Systemic Racism in the Medical Field Must End

Systemic racism pervades the medical field and there is only one way to stop it.

Systemic+Racism+in+the+Medical+Field+Must+End

John Cameron

Sienna Love

The medical field has been greatly affected by systemic racism. However, it is not an issue that should be defunded or deconstructed like other systems (i.e. police departments, voting system, etc.). Rather, it needs to be amended and improved to cater to all human beings equally. For that to happen, everyone must unlearn behaviors that preserve these broken systems and uplift the voices of those it oppresses.

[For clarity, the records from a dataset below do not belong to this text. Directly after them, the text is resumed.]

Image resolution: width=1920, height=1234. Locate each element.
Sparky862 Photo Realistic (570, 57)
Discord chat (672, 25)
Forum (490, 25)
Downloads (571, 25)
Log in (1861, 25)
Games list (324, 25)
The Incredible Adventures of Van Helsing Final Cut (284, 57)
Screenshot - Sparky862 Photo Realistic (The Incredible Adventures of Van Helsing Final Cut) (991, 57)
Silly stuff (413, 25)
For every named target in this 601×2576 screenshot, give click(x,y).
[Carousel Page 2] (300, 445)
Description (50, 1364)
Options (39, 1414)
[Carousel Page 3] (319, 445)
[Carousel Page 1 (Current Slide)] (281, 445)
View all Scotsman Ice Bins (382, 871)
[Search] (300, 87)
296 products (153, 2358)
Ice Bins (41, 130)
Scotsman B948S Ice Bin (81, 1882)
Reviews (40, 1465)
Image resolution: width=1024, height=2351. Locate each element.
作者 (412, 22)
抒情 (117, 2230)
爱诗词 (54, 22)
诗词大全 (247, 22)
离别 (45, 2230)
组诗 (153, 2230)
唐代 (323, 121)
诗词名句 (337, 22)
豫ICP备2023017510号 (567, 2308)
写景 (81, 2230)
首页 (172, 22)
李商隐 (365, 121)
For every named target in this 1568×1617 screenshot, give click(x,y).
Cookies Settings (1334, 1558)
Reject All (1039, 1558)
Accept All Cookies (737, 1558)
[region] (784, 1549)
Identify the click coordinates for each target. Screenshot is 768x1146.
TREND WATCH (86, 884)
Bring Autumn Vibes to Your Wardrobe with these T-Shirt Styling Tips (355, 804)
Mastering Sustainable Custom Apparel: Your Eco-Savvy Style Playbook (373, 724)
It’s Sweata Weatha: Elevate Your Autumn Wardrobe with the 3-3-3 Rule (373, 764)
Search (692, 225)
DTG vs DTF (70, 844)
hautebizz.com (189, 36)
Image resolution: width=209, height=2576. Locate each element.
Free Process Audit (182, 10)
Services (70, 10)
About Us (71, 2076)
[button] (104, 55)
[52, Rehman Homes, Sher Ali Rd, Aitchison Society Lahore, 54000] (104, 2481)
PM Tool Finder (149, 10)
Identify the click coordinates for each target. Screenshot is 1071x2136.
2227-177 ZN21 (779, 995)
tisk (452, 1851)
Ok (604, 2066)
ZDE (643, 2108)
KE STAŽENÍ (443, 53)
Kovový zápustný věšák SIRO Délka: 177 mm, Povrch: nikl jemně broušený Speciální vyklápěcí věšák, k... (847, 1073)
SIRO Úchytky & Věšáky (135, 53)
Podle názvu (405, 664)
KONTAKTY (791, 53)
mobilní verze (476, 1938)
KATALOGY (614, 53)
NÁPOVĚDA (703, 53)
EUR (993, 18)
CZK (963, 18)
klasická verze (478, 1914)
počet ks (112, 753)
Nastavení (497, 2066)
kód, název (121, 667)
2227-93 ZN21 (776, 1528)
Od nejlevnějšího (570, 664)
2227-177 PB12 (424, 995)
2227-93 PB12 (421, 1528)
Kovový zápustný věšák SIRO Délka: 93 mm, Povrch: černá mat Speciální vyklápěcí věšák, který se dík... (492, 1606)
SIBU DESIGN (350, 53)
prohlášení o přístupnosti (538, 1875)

We need more black women in the medical field, including health management, policy, administrative and executive positions, and medical practitioner positions. There are staggering statistics of black women dying in labor, black babies having a higher chance of dying in the hands of white doctors, a myth saying black women have higher pain tolerance, and miscommunication. Black women are 2-6 times more likely to die during labor depending on where they live and often have to self advocate for the treatment they desperately need. According to the CDC, Non-Hispanic black women have a 40.8% higher chance of dying from pregnancy-related complications than all other racial and ethnic populations. In addition, a black woman with a college education is more likely to die than a white woman with just a high school education. 

My mother’s experience reflects on this skewed system. My mom had very hard pregnancies both in my and my sister’s births. She had to get an emergency C section because I was in distress and afterward she got so sick she felt as if she were dying. My grandmother had to scream at doctors to treat her. This happened again when my sister was born. My mother got an infection after her C section and had to stay in the hospital for what felt like forever to her 5-year-old.

My mom to this day wishes she sued the hospital for that near-death experience. It would have been avoided, had they listened to her when she said she was in pain. 

One might argue that there are no skewed statistics or racism in this field or even claim that doctors “don’t see color.” If you believe that, you have had a lot of privilege throughout your life. One might also believe that all doctors can help everyone equally no matter what race. However, people are unfairly treated because of ignorant and racist beliefs. The ideology of “not seeing color” is also just as damaging as flat out racism. If you choose to ignore someone’s race, you are ignoring part of their identity and their struggle as a person. This is an ignorant and dangerous mentality that must be left in the past in order for us to move forward. 

No one should feel like their pain is invalid or unworthy of treatment. The only way to effectively end this cyclical oppression is to encourage more black women to join the medical field to help educate and spread awareness.